Is using Personally Identifiable Information (PII) as foreign keys discouraged in database design

database, database-design

While clensing PII from test data I have been stuck with a challenging scenario: cascading the changes through the foreign key relationships in the data. Given the focus on privacy and regulations should this practice be discouraged? If the PII itself were not used in any key fashion a neat trick would be to just shuffle the columns.

There are some commercial tools available to address this problem but none of them seem to handle a large variety of databases well.

Best Solution

HIPAA has a concept called the "Unique Patient Identifier" which can be used as we describe to link data:

Unique Patient Identifier eliminates the need for the repetitive use and disclosure of an individual's personal identification information (i.e. name, age, sex, race, marital status, place of residence, etc.) for routine internal and external communications (e.g. orders, results, medication, consultation, etc.) and protects the privacy of the individual. It helps preserve the patient anonymity while facilitating communication and information sharing. Healthcare is fundamentally a multi-disciplinary process. A Unique Patient Identifier enables the integration and the availability of critically needed information from multi-disciplinary sources and multiple care settings. Therefore, the integrity and security of the patient information depend on the use of a reliable Unique Patient Identifier.

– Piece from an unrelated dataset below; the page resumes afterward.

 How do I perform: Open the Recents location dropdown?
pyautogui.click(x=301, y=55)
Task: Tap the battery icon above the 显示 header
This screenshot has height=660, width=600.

The privacy issue hinges not so much on the identifier itself, but on the security and privacy of the data that the identifier is used to access, and how that access is controlled. My understanding is that typically this means that a system querying for information via a patient identifier should only get back information that can not be pieced together to reveal private information.

Essentially you would generate an artificial key for each person. Even though it is unique to the person, it is not personally identifying, unless you also were to release personally identifiable information along with it. For example, if you let people see only first names with a particular query, but also returned the artificial key, then they now know that artificial key 00003 is associated with first name Bob. now if you allow them to somehow go back and query with 00003 as criteria, and allow them access to the lastname, you can see how they can start to accumulate information. It is important that there be no way for an unauthorized user to get the artifical key and PII returned in the same query, since that would then make the artifical key itself PII. that's my interpretation at least.